Le livre n’en ressemble pas moins à une superproduction hollywoodienne aux milliers de figurants. Lescaze se doit d’avoir un mot pour tous et de n’oublier personne. Il y a les politiques, bien sûr, dont il fit partie. Ils se voient ici privilégiés, alors que nombre d’entre eux sont devenus des inconnus au Cimetière des Rois, voué aux gloires de la République. Mais il a aussi fallu penser aux brasseurs de l’économie, aux ténors du barreau, aux vedettes de la scène et aux gens de lettres. Cela fait beaucoup de monde qui défile ainsi au pas de charge. Sur le plan théâtre, les Pitoëff sont à peine partis que déboule en trublion le François Simon du Théâtre de Carouge ou un Benno Besson à la tête d’une Comédie pour une fois entre de bonnes mains. Côté beaux-arts, John Armleder se voit juste cité. Deux mots, c’est moins que pour Emile Chambon ou Alexandre Cingria. Mais il fait opérer des choix, et tout le monde sait que l’Histoire tend à s’accélérer…

Très longuement cité par Bernard Lescaze, le conseiller d'Etat Albert Picot, qui siégea durant huit législatures. Photo Centre d'iconographie genevoise.

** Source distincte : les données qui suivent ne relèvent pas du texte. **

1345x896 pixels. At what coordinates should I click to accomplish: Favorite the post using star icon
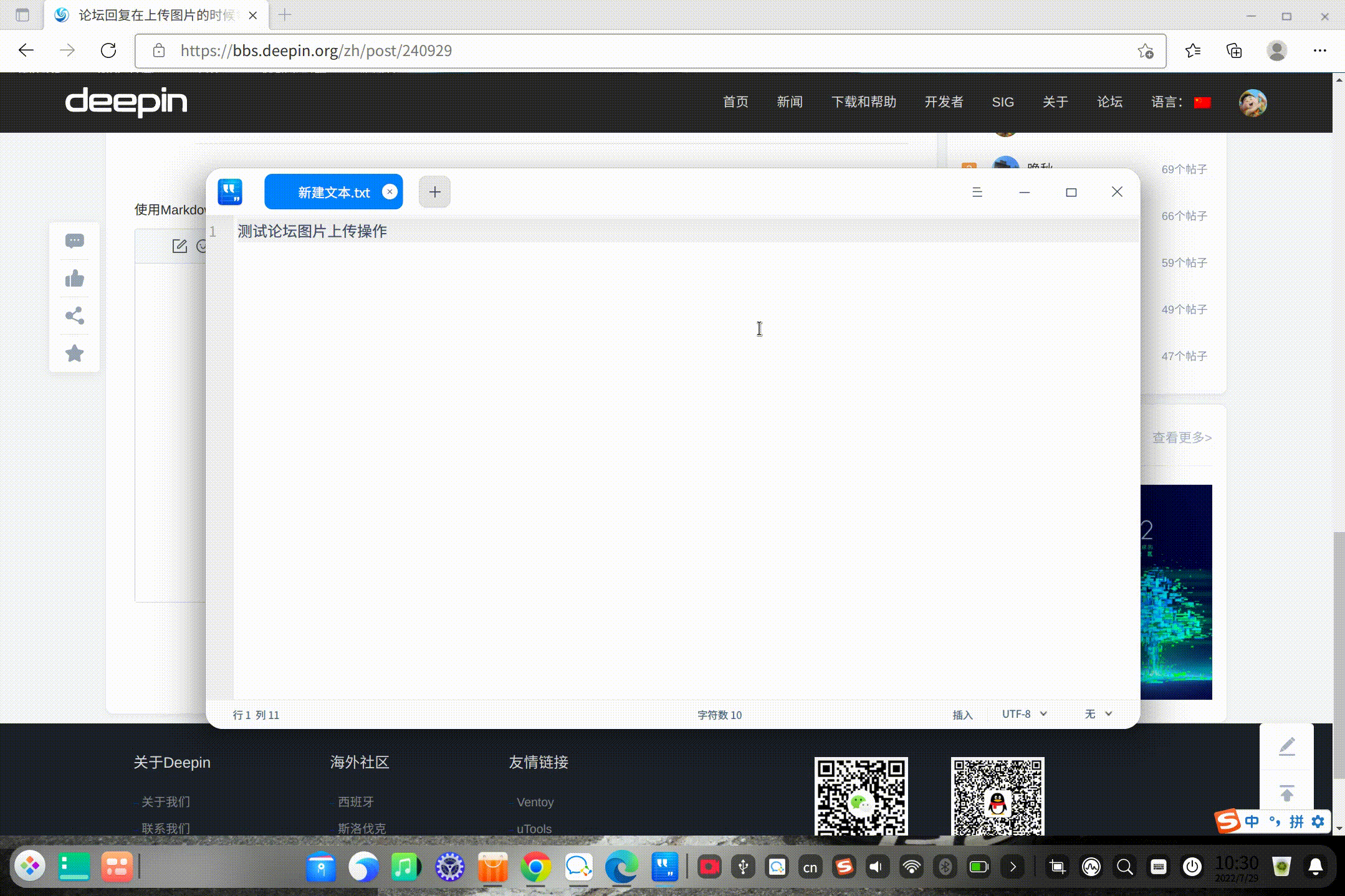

Alors, à qui s’adresse le livre finalement? A un public cultivé. Austère d’aspect, dépourvu de toute anecdote, aussi éloigné que possible de la saga identitaire, ce volume adopte en plus le principe de neutralité. Aucune polémique. A peine un mot cruel de temps en temps. Je n’irai pas jusqu’à dire que le récit en devient un peu trop lisse, mais il se veut sans aspérités. Le même parti-pris se retrouve chez Serge Pasquier et Pierre Monnoyeur. Le premier cité parle en plus de choses très techniques. Il faut s’intéresser au gaz, à l’électricité, au charbon, aux énergies renouvelables et à leur financement. Les esprits chagrins s’indigneront juste au passage des accords avec l’Allemagne nazie pour ne pas se retrouver à découvert. Pierre Monnoyeur, qui nous parle du vélo, de l’automobile et de l’aviation avant de conclure avec le CEVA devant enfin relier Genève à son arrière-pays (pour le moment, il souffre de divers maux de jeunesse), s’attaque à des thèmes plus faciles. Heureusement! Il arrive à la fin d’un long ouvrage ne donnant pour le moins pas dans la facilité. Ce qu'on apprend ici doit se mériter.

Pratique

«Dans la tourmente du siècle, Genève 1914-2019», de Bernard Lescaze, Pierre Monnoyeur et Serge Pasquier aux Editions Slatkine, 474 pages.